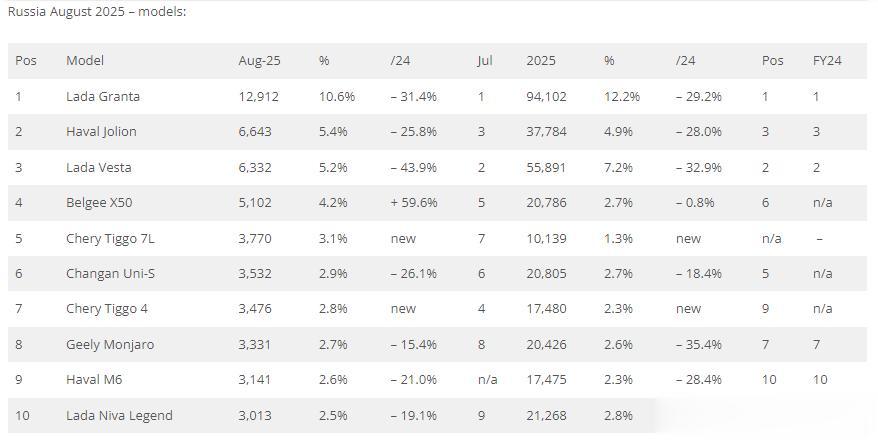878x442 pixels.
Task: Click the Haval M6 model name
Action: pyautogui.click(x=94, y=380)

--

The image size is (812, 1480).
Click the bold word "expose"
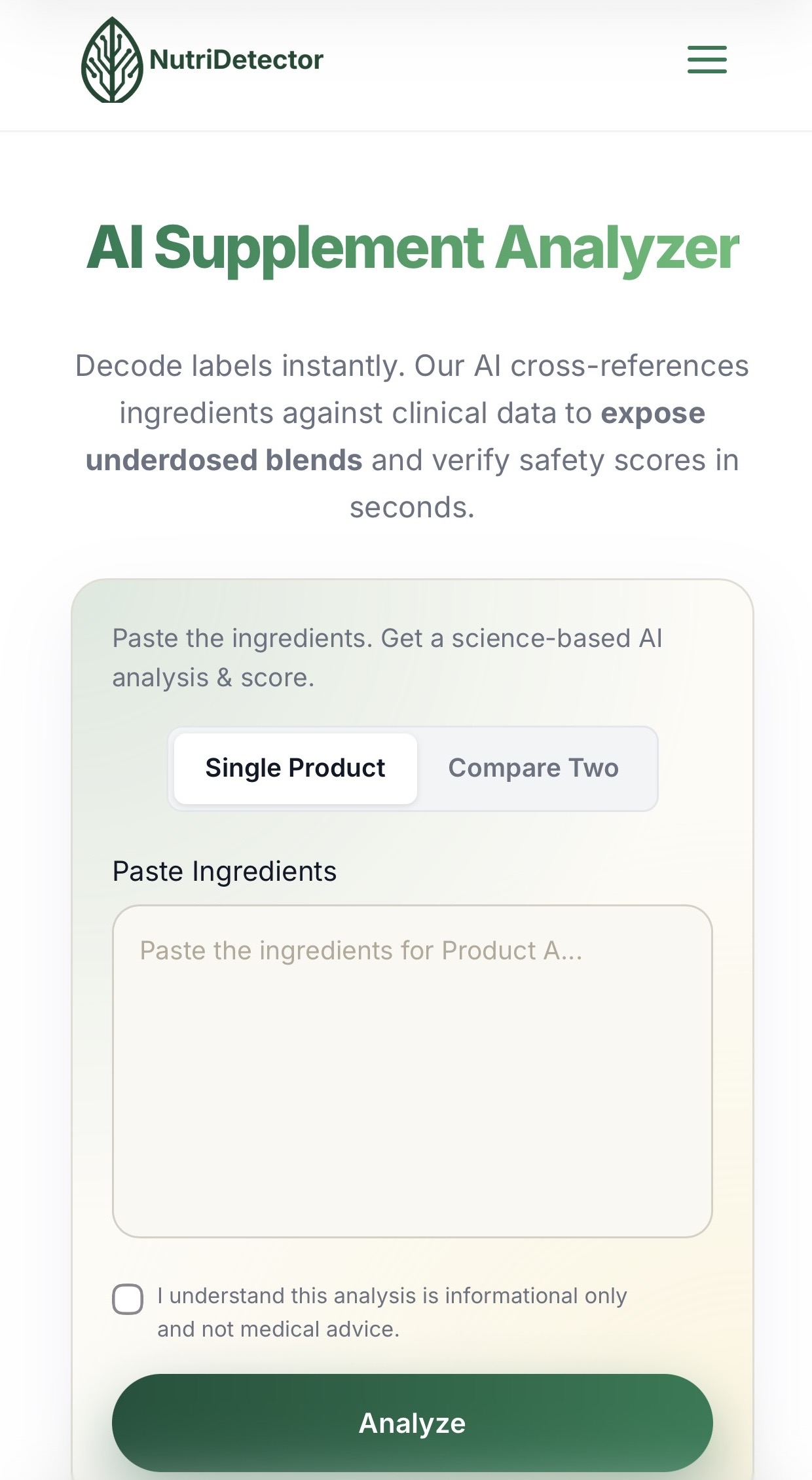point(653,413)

...

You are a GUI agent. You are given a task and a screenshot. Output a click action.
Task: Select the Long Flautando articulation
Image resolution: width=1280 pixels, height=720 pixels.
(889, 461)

Your objective: Rescale the part of the listing that opens with the line containing "The image size is (812, 1480)." and closes with the line containing "point(653,413)", both included: give all of those lines again, request included, with each answer coordinate multiplied by 1.1 and rounded to a whole number, halves rounding up. Leave the pictures out of your answer.

Task response:
The image size is (812, 1480).
Click the bold word "expose"
point(718,454)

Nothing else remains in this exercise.